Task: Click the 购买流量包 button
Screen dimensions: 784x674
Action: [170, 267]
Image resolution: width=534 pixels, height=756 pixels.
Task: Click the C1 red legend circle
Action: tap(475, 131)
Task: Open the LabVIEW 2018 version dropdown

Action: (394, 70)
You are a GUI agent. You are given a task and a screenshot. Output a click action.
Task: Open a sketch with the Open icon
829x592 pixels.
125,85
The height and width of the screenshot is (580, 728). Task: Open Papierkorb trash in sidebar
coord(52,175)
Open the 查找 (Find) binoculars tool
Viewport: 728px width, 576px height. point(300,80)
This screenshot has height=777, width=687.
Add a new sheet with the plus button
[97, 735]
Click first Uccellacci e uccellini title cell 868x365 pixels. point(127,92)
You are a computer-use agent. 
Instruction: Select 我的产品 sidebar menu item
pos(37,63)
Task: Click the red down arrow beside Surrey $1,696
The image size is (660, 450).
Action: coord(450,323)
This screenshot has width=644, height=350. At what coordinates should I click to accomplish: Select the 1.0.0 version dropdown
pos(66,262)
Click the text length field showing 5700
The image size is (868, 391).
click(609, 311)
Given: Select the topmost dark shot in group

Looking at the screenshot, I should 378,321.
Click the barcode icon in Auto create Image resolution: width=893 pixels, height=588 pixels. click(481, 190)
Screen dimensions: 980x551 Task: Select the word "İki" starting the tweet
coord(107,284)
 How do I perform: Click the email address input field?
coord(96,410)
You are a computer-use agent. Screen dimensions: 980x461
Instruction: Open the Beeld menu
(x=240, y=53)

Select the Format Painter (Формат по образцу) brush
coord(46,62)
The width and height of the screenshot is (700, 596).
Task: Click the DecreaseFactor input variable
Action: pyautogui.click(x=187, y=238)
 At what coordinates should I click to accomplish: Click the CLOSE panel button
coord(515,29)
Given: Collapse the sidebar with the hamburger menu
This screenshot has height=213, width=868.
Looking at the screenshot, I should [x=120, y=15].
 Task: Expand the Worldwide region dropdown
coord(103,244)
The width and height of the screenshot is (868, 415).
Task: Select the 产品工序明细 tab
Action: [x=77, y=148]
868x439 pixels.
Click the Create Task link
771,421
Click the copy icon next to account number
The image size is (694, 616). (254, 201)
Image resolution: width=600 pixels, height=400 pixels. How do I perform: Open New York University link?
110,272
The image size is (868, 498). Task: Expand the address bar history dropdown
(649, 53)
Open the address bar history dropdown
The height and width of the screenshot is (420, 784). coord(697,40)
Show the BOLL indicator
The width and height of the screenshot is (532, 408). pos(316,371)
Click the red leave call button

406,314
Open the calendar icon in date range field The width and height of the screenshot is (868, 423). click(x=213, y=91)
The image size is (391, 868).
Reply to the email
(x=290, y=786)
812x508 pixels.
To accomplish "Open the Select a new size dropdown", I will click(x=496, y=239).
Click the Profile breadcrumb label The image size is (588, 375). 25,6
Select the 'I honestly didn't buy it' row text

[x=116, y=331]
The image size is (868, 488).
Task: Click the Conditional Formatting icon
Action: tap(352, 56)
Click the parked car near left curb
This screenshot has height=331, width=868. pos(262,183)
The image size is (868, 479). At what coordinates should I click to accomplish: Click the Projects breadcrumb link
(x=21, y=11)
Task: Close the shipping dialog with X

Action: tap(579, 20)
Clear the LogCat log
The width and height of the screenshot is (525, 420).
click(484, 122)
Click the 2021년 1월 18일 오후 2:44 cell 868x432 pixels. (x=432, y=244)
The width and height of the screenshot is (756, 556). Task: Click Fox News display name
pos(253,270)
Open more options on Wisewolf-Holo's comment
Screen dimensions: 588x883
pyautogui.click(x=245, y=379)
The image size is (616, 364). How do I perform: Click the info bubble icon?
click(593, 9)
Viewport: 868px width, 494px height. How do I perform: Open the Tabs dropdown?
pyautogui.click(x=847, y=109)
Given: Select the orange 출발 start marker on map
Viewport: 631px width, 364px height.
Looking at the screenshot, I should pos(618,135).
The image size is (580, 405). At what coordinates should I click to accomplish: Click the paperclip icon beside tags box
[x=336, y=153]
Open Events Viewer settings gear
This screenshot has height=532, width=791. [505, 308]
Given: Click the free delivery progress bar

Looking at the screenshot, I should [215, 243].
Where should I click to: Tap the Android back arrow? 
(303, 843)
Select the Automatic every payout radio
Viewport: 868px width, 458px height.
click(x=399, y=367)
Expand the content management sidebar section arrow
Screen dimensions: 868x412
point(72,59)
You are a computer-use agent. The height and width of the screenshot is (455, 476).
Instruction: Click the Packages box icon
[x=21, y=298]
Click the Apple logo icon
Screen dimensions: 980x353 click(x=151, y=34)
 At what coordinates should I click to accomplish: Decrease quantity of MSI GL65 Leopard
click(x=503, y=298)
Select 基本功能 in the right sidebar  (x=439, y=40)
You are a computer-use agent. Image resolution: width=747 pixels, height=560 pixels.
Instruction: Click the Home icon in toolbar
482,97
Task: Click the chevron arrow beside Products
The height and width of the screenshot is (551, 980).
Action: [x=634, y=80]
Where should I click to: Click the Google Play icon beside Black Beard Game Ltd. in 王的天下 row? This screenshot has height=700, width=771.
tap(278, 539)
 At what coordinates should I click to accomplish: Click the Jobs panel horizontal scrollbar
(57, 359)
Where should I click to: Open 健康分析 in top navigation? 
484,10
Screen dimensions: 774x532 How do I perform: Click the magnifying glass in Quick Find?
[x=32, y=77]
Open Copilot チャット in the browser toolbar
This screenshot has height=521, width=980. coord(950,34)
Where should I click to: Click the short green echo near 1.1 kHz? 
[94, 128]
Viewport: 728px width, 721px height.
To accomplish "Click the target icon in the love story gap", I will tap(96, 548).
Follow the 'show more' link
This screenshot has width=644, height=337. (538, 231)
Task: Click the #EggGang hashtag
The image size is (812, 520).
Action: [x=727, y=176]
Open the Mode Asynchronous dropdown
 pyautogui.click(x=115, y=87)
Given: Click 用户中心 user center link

ACTION ITEM: Go through the data and copy every line that includes "cell".

SOLUTION BELOW:
Click first Uccellacci e uccellini title cell 868x365 pixels. point(127,92)
Click the 2021년 1월 18일 오후 2:44 cell 868x432 pixels. (x=432, y=244)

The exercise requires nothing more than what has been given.